MOL was cancelled not because we could not station military personnel in space but because automated systems such as the NRO's Corona did a better job and at far cheaper cost. 

The Lt. General who coined the phrase "Space is a Place." in the early 80's, was saying that Space is not a mission the same way that Airpower and Spacepower are. But it is now.

Reactions: Like Like:
1 | Like List reactions


----------



## ThomasP (May 22, 2021)

I agree it is likely to become so, if it is not already.


----------



## MIflyer (May 22, 2021)

Treaties theoretically prevent you from DOING things. They do not prevent you from thinking about and planning things.

We had an ABM Treaty. That did not stop us from creating SDIO and doing all kinds of tests of technology designed to intercept missiles. Then, eventually, 20 years later, we broke out of that treaty.

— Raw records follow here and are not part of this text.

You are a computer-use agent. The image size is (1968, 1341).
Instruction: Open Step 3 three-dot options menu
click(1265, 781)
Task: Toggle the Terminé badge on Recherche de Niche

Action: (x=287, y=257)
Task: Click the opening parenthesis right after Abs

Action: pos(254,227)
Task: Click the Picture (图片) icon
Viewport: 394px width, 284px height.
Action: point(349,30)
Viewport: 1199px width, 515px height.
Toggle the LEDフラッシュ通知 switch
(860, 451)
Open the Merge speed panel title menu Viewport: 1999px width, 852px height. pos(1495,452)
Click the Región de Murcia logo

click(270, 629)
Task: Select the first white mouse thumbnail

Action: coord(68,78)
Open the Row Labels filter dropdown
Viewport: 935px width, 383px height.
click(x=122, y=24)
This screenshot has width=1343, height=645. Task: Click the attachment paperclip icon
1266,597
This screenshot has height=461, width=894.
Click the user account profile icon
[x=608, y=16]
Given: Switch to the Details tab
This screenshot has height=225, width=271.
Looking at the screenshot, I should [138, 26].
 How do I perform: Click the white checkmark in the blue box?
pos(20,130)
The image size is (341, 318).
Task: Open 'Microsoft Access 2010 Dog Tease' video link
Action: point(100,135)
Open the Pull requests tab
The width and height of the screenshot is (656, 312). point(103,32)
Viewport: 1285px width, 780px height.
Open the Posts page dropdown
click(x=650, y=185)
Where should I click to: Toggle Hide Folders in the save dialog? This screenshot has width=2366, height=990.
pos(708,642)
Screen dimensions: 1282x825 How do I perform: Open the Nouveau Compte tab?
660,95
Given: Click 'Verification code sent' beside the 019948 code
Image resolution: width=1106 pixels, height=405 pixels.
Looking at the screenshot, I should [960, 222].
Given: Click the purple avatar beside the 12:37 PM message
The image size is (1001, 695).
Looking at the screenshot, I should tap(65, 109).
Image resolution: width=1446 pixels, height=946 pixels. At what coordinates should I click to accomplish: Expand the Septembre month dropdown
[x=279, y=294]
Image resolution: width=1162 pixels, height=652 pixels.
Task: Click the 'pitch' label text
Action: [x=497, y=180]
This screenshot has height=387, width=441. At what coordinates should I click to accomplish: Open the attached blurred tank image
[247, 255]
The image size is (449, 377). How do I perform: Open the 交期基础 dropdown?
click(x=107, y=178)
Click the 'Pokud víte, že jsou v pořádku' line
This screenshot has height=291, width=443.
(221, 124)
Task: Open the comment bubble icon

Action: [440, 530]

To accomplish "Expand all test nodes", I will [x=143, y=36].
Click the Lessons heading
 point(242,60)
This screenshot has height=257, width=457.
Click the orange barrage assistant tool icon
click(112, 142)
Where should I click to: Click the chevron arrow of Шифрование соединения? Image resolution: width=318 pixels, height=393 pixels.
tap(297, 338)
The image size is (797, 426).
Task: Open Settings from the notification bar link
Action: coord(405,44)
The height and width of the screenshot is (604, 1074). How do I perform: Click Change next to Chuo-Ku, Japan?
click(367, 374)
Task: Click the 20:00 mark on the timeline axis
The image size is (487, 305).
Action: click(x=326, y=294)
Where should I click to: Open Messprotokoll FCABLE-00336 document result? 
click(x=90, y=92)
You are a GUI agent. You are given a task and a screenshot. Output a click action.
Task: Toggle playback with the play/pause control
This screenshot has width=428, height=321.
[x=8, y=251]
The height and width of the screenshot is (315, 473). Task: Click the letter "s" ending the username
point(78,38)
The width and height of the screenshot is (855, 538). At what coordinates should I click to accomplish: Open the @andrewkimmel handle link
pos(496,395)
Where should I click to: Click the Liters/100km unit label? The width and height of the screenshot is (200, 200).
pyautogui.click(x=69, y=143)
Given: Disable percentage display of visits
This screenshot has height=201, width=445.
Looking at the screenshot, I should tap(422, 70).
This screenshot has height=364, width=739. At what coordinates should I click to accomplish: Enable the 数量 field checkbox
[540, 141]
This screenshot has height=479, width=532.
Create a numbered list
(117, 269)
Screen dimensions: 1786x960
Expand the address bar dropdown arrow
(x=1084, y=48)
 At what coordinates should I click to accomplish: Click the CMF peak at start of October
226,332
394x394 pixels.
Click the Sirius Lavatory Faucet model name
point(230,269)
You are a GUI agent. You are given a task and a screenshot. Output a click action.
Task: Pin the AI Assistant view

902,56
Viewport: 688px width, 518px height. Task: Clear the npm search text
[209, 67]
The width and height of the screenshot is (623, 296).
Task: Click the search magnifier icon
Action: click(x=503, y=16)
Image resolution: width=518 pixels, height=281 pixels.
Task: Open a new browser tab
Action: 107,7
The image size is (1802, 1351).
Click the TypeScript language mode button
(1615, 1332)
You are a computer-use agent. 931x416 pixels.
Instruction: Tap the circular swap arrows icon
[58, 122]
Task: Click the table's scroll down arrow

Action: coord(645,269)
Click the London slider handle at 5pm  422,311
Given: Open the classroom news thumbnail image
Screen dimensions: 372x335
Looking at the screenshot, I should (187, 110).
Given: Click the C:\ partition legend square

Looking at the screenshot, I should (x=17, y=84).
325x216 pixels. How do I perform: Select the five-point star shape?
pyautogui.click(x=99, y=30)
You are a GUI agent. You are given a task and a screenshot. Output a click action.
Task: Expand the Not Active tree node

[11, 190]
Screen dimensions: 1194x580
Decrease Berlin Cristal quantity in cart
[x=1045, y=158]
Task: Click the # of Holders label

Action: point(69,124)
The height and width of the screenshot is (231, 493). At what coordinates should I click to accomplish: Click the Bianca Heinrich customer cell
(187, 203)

The Outer Space Treaty did not prevent the USAF from developing ASAT weapons in the 1980's. One was used to destroy the SOLWIND satellite. The US Congress then passed a bill that prevented the Miniature Vehicle from being tested against "Objects in Space" - which did not include stars, it seems.

Reactions: Funny Funny:
1 | Like List reactions


----------



## MIflyer (May 22, 2021)

Zipper730 said:


> Honestly, nuclear thermal rockets are quite interesting and strike me as fairly simple:



Yes, one great thing about them is that they are basically much simpler than chemical engines. Not only that, they should be much cheaper to produce. There are some significant materials problems that do not appear to be insurmountable. And of course you can get an Isp of around 900 without much trouble, about twice as good as the best LOX-H2 engines. That means that an Atlas II booster could launch the same payload as a Titan IV = 40K lb rather than just 20K lb. 

I am writing an article about a nuclear rocket engine program I was involved with in the early 1990's. And the reason we do not have such an engine today is due in no small part to the stalwart and dedicated efforts of the National Aeronautics and Sabotage Administration.


----------